徒然なか話

誰も聞いてくれないおやじのしょうもない話

少女哀史と唄

2013-03-18 19:46:35 | 音楽芸能
 父が書き遺した備忘録の中に、天草のからゆきさんに関するものがあることは、以前このブログに書いた。
 からゆき(唐行)さんとは、江戸時代後期から昭和の前期頃まで、東アジアや東南アジアに渡って、娼婦として働いた日本人女性のことで、熊本の天草や長崎の島原出身の女性が多く、貧困にあえぐ農村や漁村の娘たちだった。
 父がその実態を目の当たりにしたのは昭和11年、天草の上村尋常高等小学校に勤務している頃である。
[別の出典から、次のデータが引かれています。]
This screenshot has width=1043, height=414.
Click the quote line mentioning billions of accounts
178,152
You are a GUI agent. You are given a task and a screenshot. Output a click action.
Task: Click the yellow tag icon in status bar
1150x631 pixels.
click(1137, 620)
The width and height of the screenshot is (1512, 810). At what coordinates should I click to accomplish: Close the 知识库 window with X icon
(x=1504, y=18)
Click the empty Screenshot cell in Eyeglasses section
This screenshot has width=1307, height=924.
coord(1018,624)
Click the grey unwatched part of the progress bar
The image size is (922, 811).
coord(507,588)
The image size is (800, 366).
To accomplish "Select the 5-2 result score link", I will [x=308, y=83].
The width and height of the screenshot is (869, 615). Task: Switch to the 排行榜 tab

義憤に駆られて校長や父兄たちに「人身売買」を非難したり、父が仮住まいする宿へやってくる女衒(ぜげん、人買い)たちとの攻防が綴られている。
 今では全国的に知られている「島原の子守唄」は島原地方で歌い継がれていた子守唄をもとに、「まぼろしの邪馬台国」で知られる宮崎康平が戦後作ったものだが、この唄も実は「からゆきさん」がモチーフとなっている。

▼島原の子守唄
♪おどみゃ 島原の おどみゃ 島原の
 梨の木 育ちよ
 何の なしやら 何の なしやら
 色気なしばよ しょうかいな
 はよ寝ろ 泣かんで おろろんばい
 鬼の池ん久助どんの 連れんこらるばい
  ※鬼の池の久助というのは実在した女衒

 また、「ザ・わらべ」の演目の一つにもなっている「愛の南十字星」は、「からゆきさん」を題材としたラジオドラマをモチーフとして長唄三味線の今藤珠美さんが創作したもので、三味線や筝に加え二胡の響きが、遠い異国で南十字星に明日への希望を託す少女たちの哀しい心情を表現している。